I’m definitely going to invoke the pitch count when it comes to simple household tasks that I loathe, particularly the emptying of the dishwasher. (Northern Half of Evelyn David? I’m with you, girl.) I have unloaded my last load of clean dishes. Why? I’ve reached my pitch count.
I will never invoke the pitch count on things that matter, like cleaning the toilets. No pitch count there.
And I will never invoke the pitch count when it comes to hugging my kids, although they may wish that I did. Particularly when I do it outside of their school or after one of their games in full view of their homies or peeps. I’m sure they wish I would also invoke the pitch count when it comes to using terms like “homies” or “peeps” or my all-time favorite, “shawty.”
Nor will I invoke the pitch count when it comes to bathing the dog. (I’m the only one she lets near her with a bottle of shampoo and a hose.) Or saying “I love you” to people that matter.
But I will invoke the pitch count when it comes to hunting down the last elusive box of chocolate-chip waffles—the only ones my son will eat—a task I repeat at least four times a week. Sorry, kid, I’ve reached my pitch count.
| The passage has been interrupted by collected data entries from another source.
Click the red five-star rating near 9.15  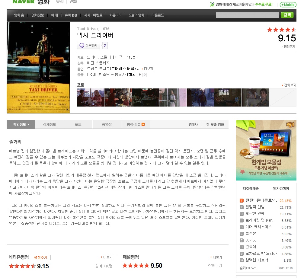point(281,30)
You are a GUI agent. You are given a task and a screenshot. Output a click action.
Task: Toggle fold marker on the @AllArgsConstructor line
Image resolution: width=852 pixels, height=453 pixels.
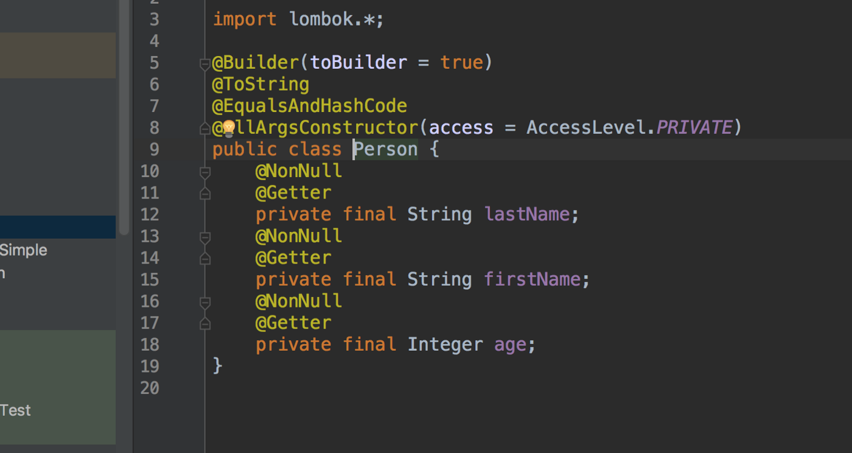tap(205, 128)
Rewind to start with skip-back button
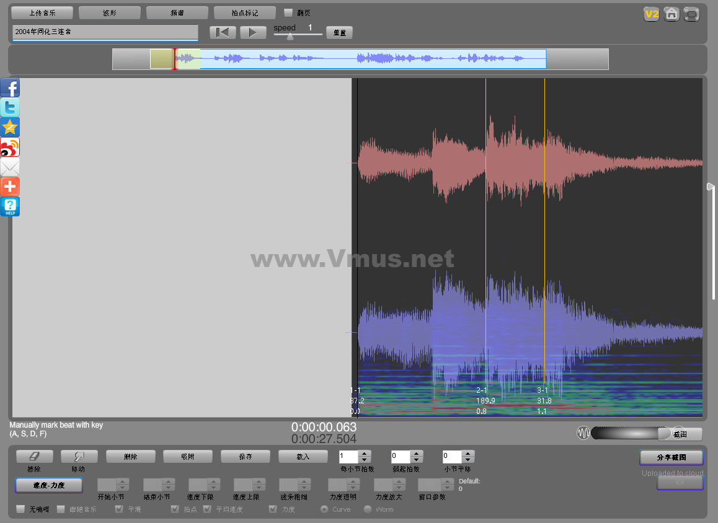Viewport: 718px width, 523px height. click(223, 33)
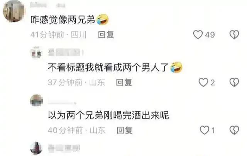Open avatar of the 37分钟前 commenter
Screen dimensions: 247x156
pos(36,53)
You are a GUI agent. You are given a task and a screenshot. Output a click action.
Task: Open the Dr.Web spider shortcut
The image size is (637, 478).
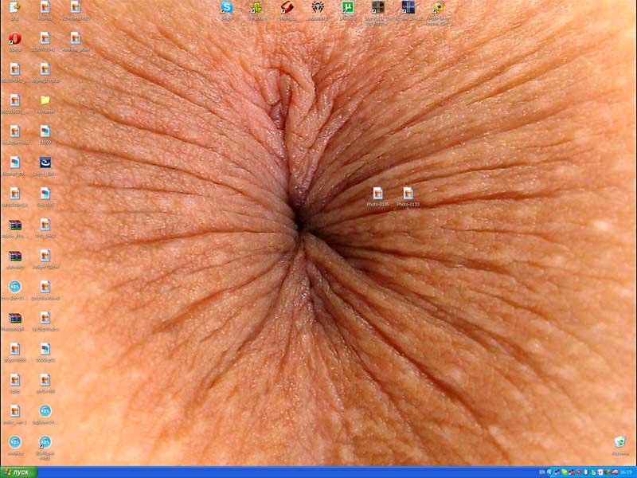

Weigh in, Stiletto faithful. On what have you reached your pitch count?
Maggie Barbieri
Oh, I agree! No pitch count on saying "homies" or "peeps!" 😉 Or on hugs or "I love yous!" But I definitely want to invoke my pitch count when I've done 10 loads of laundry a week (why is it women are supposedly the fashionistas but men seem to create more dirty clothes?). I'd like to invoke my pitch count on cleaning the litter boxes, too, and on pulling weeds. Although I don't have a coach around to bench me when the TV announcers start making fun of how many weeds I've yanked (too bad).
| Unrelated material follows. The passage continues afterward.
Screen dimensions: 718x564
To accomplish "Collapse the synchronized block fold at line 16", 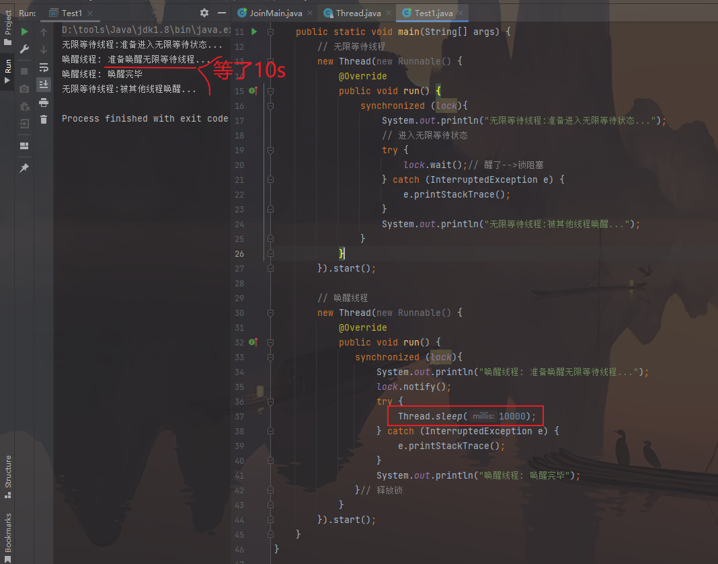I will [x=270, y=106].
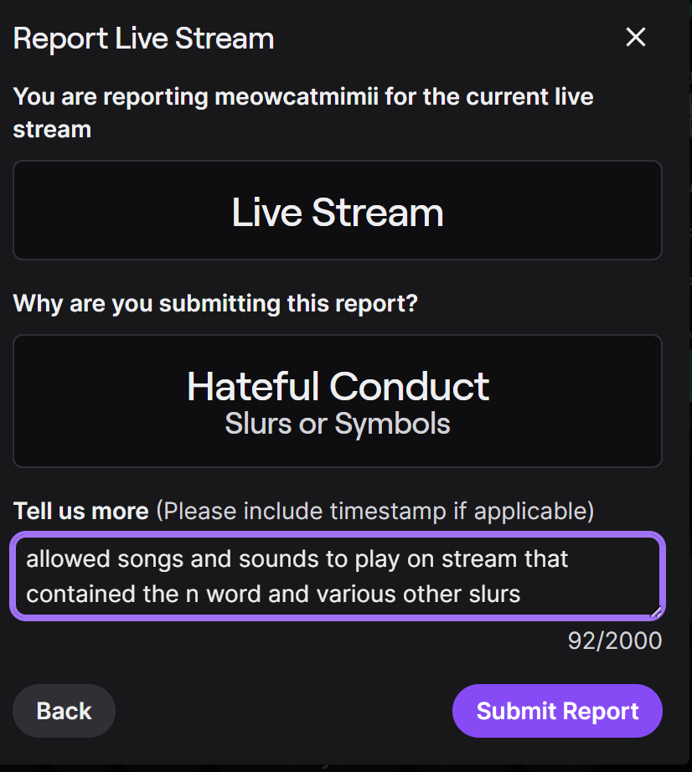Viewport: 692px width, 772px height.
Task: Go back with the Back button
Action: click(x=64, y=712)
While I love my family dearly, I'd like a pitch count on the number of times my teenager can yell "Mom!" from wherever he may be rather than walk to where I am.
I'd also like to invoke the count over what a friend calls "the mind-numbing monotony of doing laundry". Two things that are true about that here: 98% of any white load is mine (spouse really only has some white sport socks and one or two golf type polos) and when the warm weather comes, the husband now adds to my laundry burden because such golf type shirts go back into his work wardrobe rotation. During the winter he wears button downs and the nice people at the dry-cleaner handle those.
I'll add putting away left-overs only so that I have to eat them for my lunch for a couple of days. Actually, I'm tired of most of the post-dinner routine: damn it, it's the end of a long day for me, too, but I have to get to my feet after having fallen into a full-stomach stupor and wipe, and rinse, and load, and package, and on and on. All just to get ready to do it again tomorrow.
Mags, what is a shawty?
Vick, I'm not exactly sure what "shawty" means, but I think it refers to a nice-looking woman in rap songs. Jay-Z, who is prominent on my iPod, uses the term a lot, as does the guy who sings "low, low, low." I use it to refer to my kids, like "Shawty, would you mind picking up your socks?" Or "Dishwasher needs to be emptied, Shawty." Suffice it to say, they don't think it's funny.
And Barbara, I'm with you. I now answer to "MOM!" anywhere in the world, even if my kids aren't with me. I've become so accustomed to hearing it, I just assume whoever is calling is calling me.
Susan, the laundry thing defies explanation. Maggie
Oh, I think it's coming clear: I think that is a hooked-on-phonics spelling for "shorty", which I *think* refers to an erection! Or, my mind is once again, as is often the case, on tacky sexual references and blush-inducing language. Thanks.
OK–had to investigate further and it seems Mags was right about shorty/shawty describing a sexy woman, and I am just talking trash. My apologies, but I swear I had heard or read my more vulgar explanation somewhere, sometime.
Okay, I'm sooo stealing Barbara's pitch count for use on my teenage daughter.
I've reached my pitch count on going to work. Why can't I win lotto.